Tubulars. I can’t believe it took me so long. I’ve been riding for more years than I care to count, and racing cyclo-cross for nearly a decade. Many times, people have told me about the virtues of tubs. And, not being a total idiot, I did notice that all the best ’cross riders, and not a few road riders, prefer to race on tubs.
And yet I was an idiot: I resisted. Part of it was sheer inertia and laziness. I couldn’t be bothered to switch from what I knew (clinchers). Part of it was defeatist doubt: I didn’t think they’d make that much difference to me, given my level of competition. Part of it was sheer parsimony: tubs were another expense — a new set of wheels, costly tyres and high maintenance costs.
And the last part of it was a kind of self-serving scepticism: I didn’t trust that the cult of tubs wasn’t ultimately an elaborate mass self-delusion on the part of its adherents — like being a Mason, with secret passwords, weird aprons, funny handshakes and a lot of mystical mumbo-jumbo.
But a big dimension of my reluctance was that I was frankly intimidated by the whole parallel universe of tubular knowledge, tubular culture and tubular belief. I was not going to follow the white rabbit down that particular hole, thank you very much. Competitive cycling and its accompanying geekery, nerdism and weeniedom is already enough of a series of receding concentric circles of niche interest and exclusive subculture. Tubs were a step too far, I thought.
Plus the whole notion of sticking tyres on wheels with glue: whoever came up with that? It’s got a pre-industrial quality, like stringing tennis rackets with cow gut, or making golf balls stuffed with boiled goose feathers. There was something primitive about the practice — and atavistic in the earnest insistence of the faithful.

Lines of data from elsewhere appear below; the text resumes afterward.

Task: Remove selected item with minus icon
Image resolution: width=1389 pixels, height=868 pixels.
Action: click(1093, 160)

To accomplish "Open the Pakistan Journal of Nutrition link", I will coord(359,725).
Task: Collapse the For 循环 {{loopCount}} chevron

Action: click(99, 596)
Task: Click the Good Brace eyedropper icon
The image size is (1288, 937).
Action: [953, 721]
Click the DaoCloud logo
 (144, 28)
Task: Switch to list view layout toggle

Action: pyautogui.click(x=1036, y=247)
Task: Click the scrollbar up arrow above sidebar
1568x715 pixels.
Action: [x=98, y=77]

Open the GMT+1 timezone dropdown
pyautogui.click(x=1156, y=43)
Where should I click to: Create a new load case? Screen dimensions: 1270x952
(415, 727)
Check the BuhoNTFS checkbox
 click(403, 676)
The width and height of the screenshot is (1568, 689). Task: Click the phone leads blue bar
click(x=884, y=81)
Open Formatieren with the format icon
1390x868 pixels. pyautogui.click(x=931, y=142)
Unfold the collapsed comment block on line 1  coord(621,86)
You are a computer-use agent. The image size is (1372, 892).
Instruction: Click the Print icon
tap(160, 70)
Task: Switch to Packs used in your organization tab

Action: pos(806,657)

Pretty early on in your initiation into serious cycling, you come across group tribalism, for example: the fanatical devotion commanded by Campagnolo, Shimano and SRAM seems comparable at times to the sectarian divisions of the world’s great religions (Protestant-Catholic, Sunni-Shia, etc). And that’s just the initiation. The Way of the Tub is a deeper and more arcane mystery. To outsiders, it seems that a state of true tubness can only be attained by a self-induced trance after exposure to the fumes from volatile adhesives and solvents.
And then there follow the Stages of the Tub. The Stretching of the Tyres. The Application of the Cement. The Adhesion of the “Belgian Tape”. The Mounting of the Tyre. The Alignment of the Tread. The Bedding-Down of the Tub. The Final Inflation. The Going-Off of the Cement. (I’ve actually left off several Applications of the Cement in that account, but as with all ritual, repetition is its essence.)
Of course, you can pay someone else to endure the whole tortuous experience — rather the way that rich people in the Middle Ages paid for indulgences as a kind of remittance that paid off the wages of sin without actually having to, you know, do any of that tedious repenting business yourself. Sort of outsourcing penance. But if I was going to this trouble, then I wanted to experience the ineffable mystery myself; I would become a pilgrim and toil my way to tub nirvana.
So what brought about my conversion? As with so many of these changes of heart, no one single thing, but a confluence of factors: a sympathetic conversation with a trusted friend, one too many experiences of the limits of clinchers in cyclo-cross (the bad-bargain trade-off between traction and susceptibility to pinch flats), the readies for a cheap set of carbon tubular wheels and pricey pair of Cléments … and the instructional YouTube video.
The YouTube instructional video has revolutionised my life. I’ve learned everything from how to use a chainsaw and chop down a tree without it falling on me to how to solder a copper pipe, to the basics of instinctive archery. You can take your pick of do-it-yourself tubular-mounting videos. By the time you’ve watched two, you’re so blasé about how to do it that you get impatient at the slow pace of the instructor. Watch three and you know it all, and could make a better one yourself: Best-Ever How to Mount a Tubular Tyre Video!
I stopped short of that hubris, obviously. But the rest I did. It went eerily well: I did not end up with cement in my hair, on the ceiling or all over my jeans. The tyres themselves tracked all right and seemed securely glued. But until you ride, how do you know? I had visions of doing a “Lhotellerie” — the unfortunate French rider Clément Lhotellerie who, sprinting at the back of the field in a Soudal Classic race in November, rolled the tub on his front wheel and crashed sideways into the barriers having barely crossed the start line.
It didn’t seem a good omen that his first name and my tyres were namesakes. And as I also learned, the governing body USA Cycling is entitled to fine a rider $50 for rolling a tub. This really seemed like blaming the victim, I thought, as I lined up nervously for my first race.
The tubs didn’t fall off, and neither did I. I even finished a few places higher than usual. My season ended noticeably better than it had started. Was it the tubs? Probably; I can’t account for it any other way, though as you know, new anything can provide a psychological boost that lifts your performance. Sometimes, the quickest way to improve form is to buy some widget you can’t really afford.
But my conversion was complete. That’s why I’m here to tell you: you have to get tubs.